• Dokument

|---|

Losy górników z kopalni Wujek i innych robotników z grudnia 1981 r. były fundamentem solidarności i wolności, bez którego wolna Polska nie mogłaby później powstać – mówił w poniedziałek premier Mateusz Morawiecki podczas 38. rocznicy pacyfikacji Wujka.
Szef rządu wziął udział w uroczystościach upamiętniających dziewięciu górników, zastrzelonych przez ZOMO na początku stanu wojennego.
W swoim przemówieniu przy Pomniku-Krzyżu obok kopalni premier mówił, że Polska jest "niezłomną wolą Polaków walczących o lepsze jutro, wolność i solidarność" i taka niezłomna wola dała znać o sobie 38 lat temu w kopalni Wujek. "Podczas tego pamiętnego dnia, kiedy władza komunistyczna uderzyła w Solidarność, uderzyła w nasze marzenia o wolnej Polsce. Mówimy, że wtedy z nagła zakończył się festiwal Solidarności" - mówił premier.
Podkreślił, że władze PRL uderzyły wtedy w społeczeństwo obywatelskie, w NSZZ "Solidarność", która była jednym z największych w historii świata ruchów wolnościowych. "Naprzeciw czołgów, karabinów stanęli górnicy uzbrojeni w kilofy, pręty, łańcuchy, śruby. Uzbrojeni w swoją odwagę, uzbrojeni w swoje męstwo i w swoje pragnienie walki o lepsze jutro, o wolną Polskę" - mówił premier Morawiecki.
"Podczas tego pamiętnego dnia, kiedy władza komunistyczna uderzyła w Solidarność, uderzyła w nasze marzenia o wolnej Polsce. Mówimy, że wtedy z nagła zakończył się festiwal Solidarności" - mówił premier.
Wyraził przekonanie, że wbrew niektórym opiniom tamte wydarzenia nie były wypaczeniem socjalizmu i władzy komunistycznej, ale jej kwintesencją. "Władza komunistyczna nie znosiła wszelkich przejawów wolności, swobód obywatelskich. Komuniści niszczyli je w zarodku i zawsze starali się robić wszystko, żeby do wolności nie dopuścić. Wiemy to dzisiaj, że nie chodziło o żadne mniejsze zło, tylko władza komunistyczna planowała już wcześniej (...) atak na społeczeństwo, na marzenia o wolnej Polsce" - powiedział szef rządu.
Morawiecki mówił, że takie marzenia nosili górnicy z Wujka. Wymienił jednego z nich – Jana Stawisińskiego, który w wyniku ciężkich ran, po kilku tygodniach po pacyfikacji, zmarł w szpitalu. "Ten los i losy górników, jego kolegów, losy robotników z tamtego Grudnia były posiewem wolności, były fundamentem solidarności i wolności, bez którego wolna Polska nie mogłaby później powstać” – zaznaczył.

|---|

Zwróć dosłownie fragment powyższego tekstu o rocznicy pacyfikacji kopalni Wujek, zaczynając od „Podkreślił, że władze” i kończąc na „mówił premier Morawiecki.”.

• Wyświetlone rekordy
|---|

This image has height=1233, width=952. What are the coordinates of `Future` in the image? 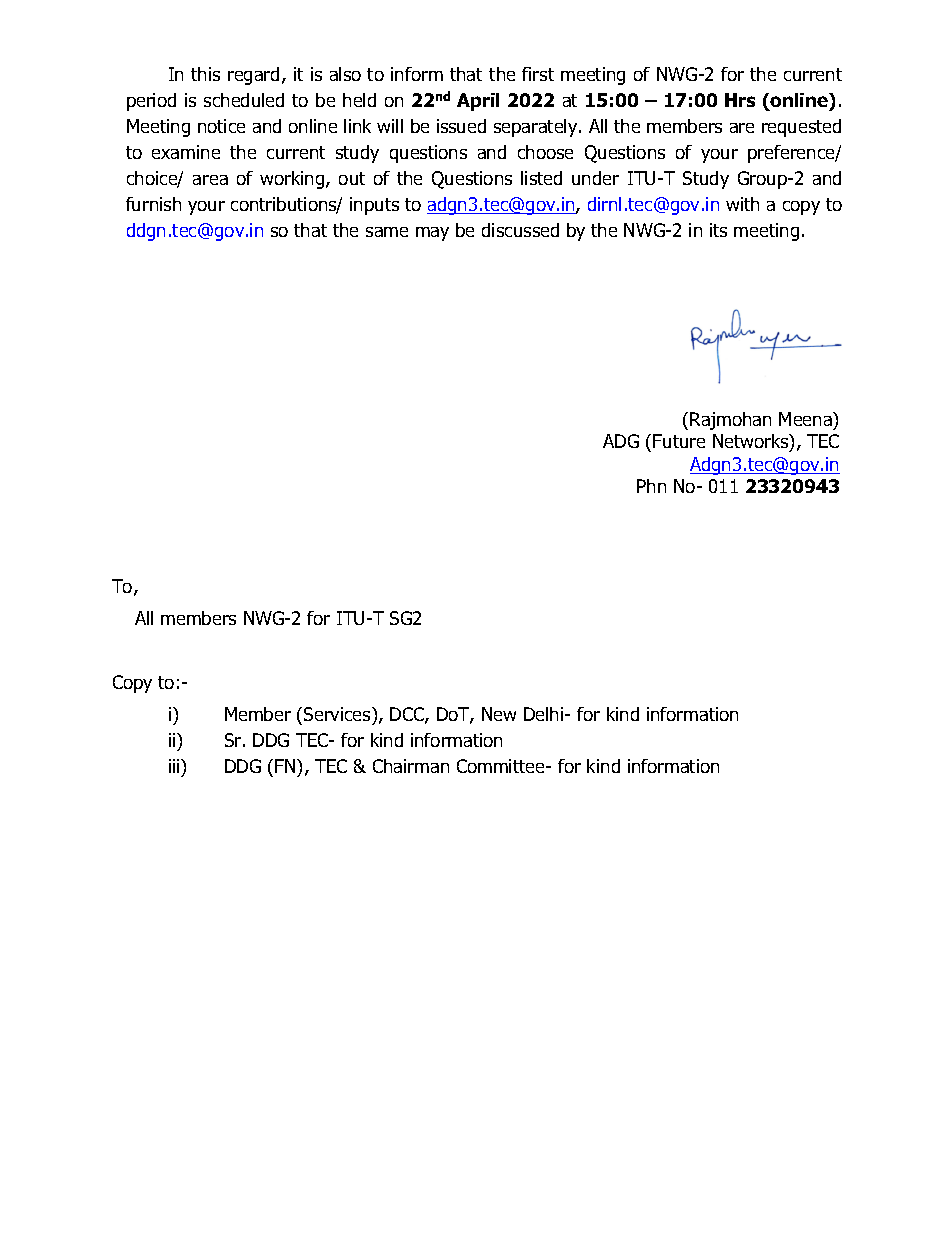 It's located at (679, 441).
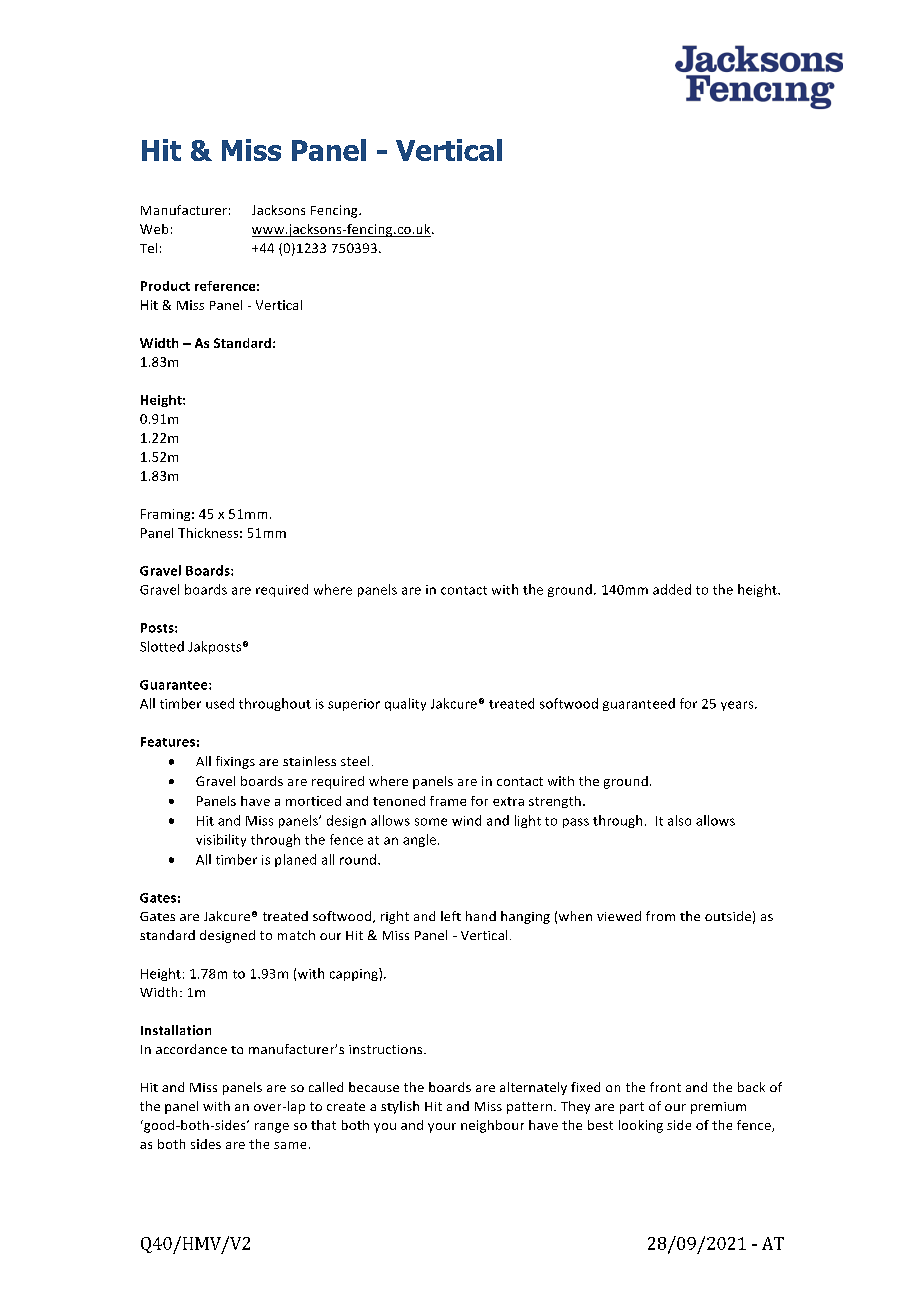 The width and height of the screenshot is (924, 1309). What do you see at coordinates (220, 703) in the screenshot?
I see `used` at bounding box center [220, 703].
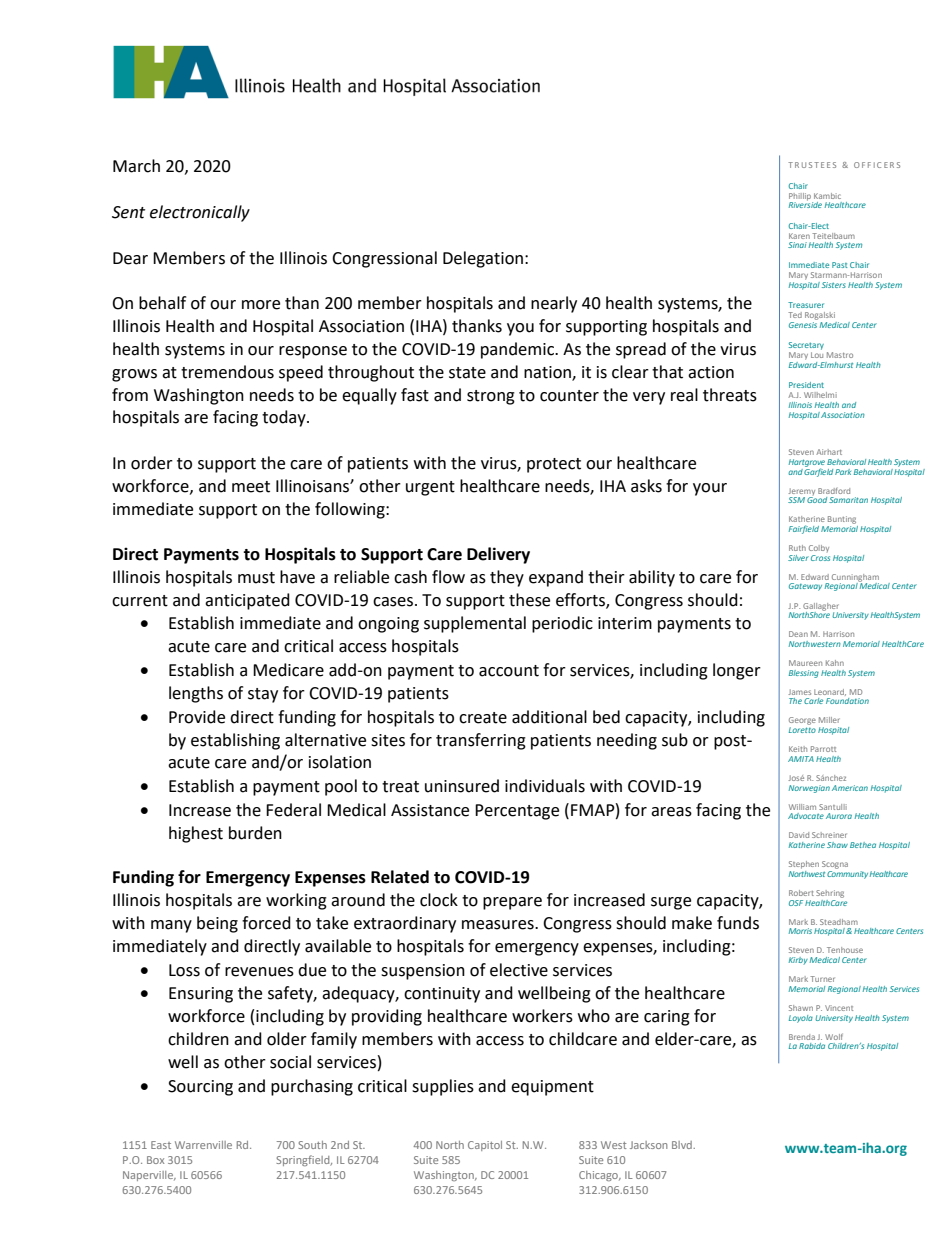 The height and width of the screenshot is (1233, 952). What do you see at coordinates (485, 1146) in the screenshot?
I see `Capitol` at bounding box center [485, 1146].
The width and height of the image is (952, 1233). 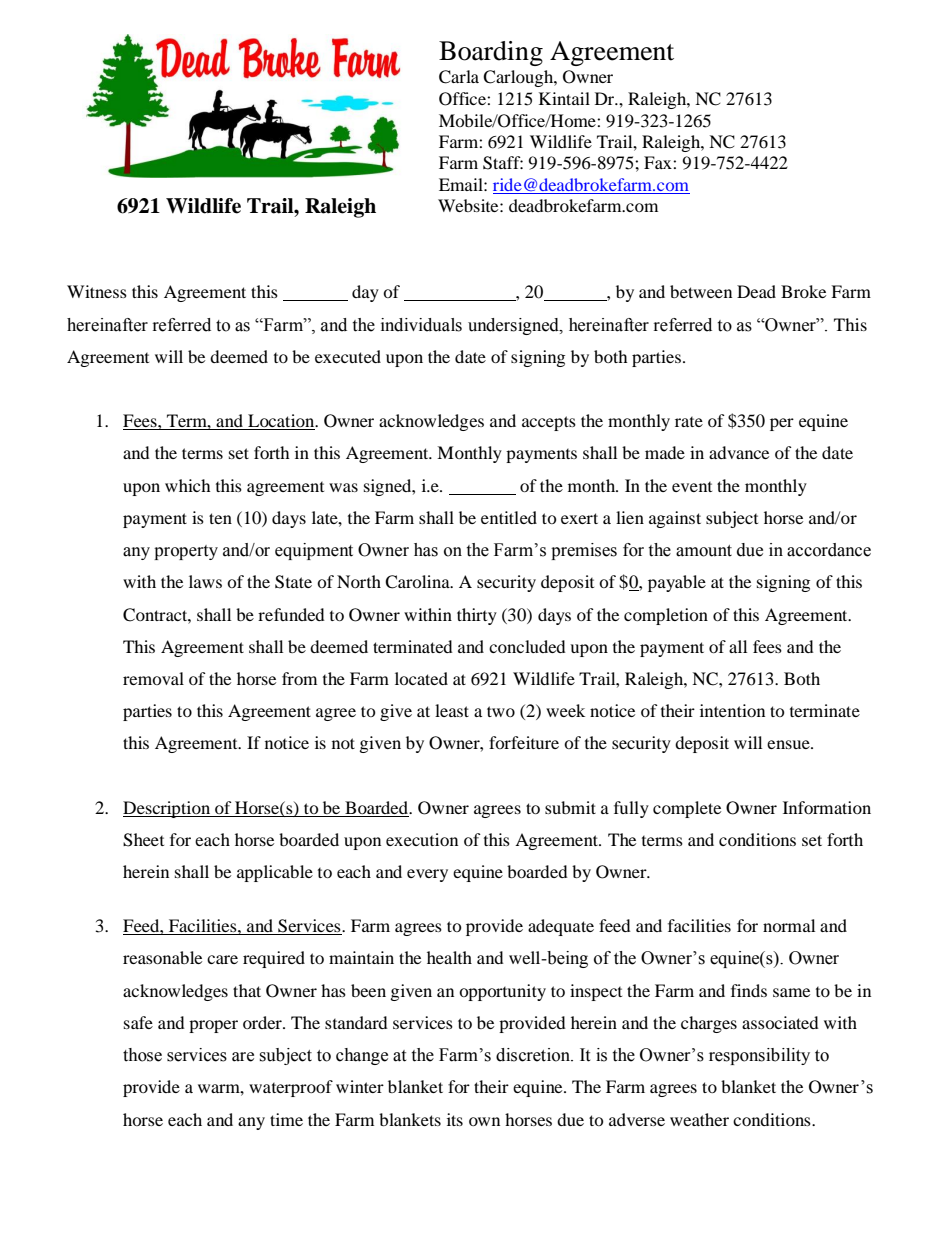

|---|

• Odpowiedź
Podkreślił, że władze PRL uderzyły wtedy w społeczeństwo obywatelskie, w NSZZ "Solidarność", która była jednym z największych w historii świata ruchów wolnościowych. "Naprzeciw czołgów, karabinów stanęli górnicy uzbrojeni w kilofy, pręty, łańcuchy, śruby. Uzbrojeni w swoją odwagę, uzbrojeni w swoje męstwo i w swoje pragnienie walki o lepsze jutro, o wolną Polskę" - mówił premier Morawiecki.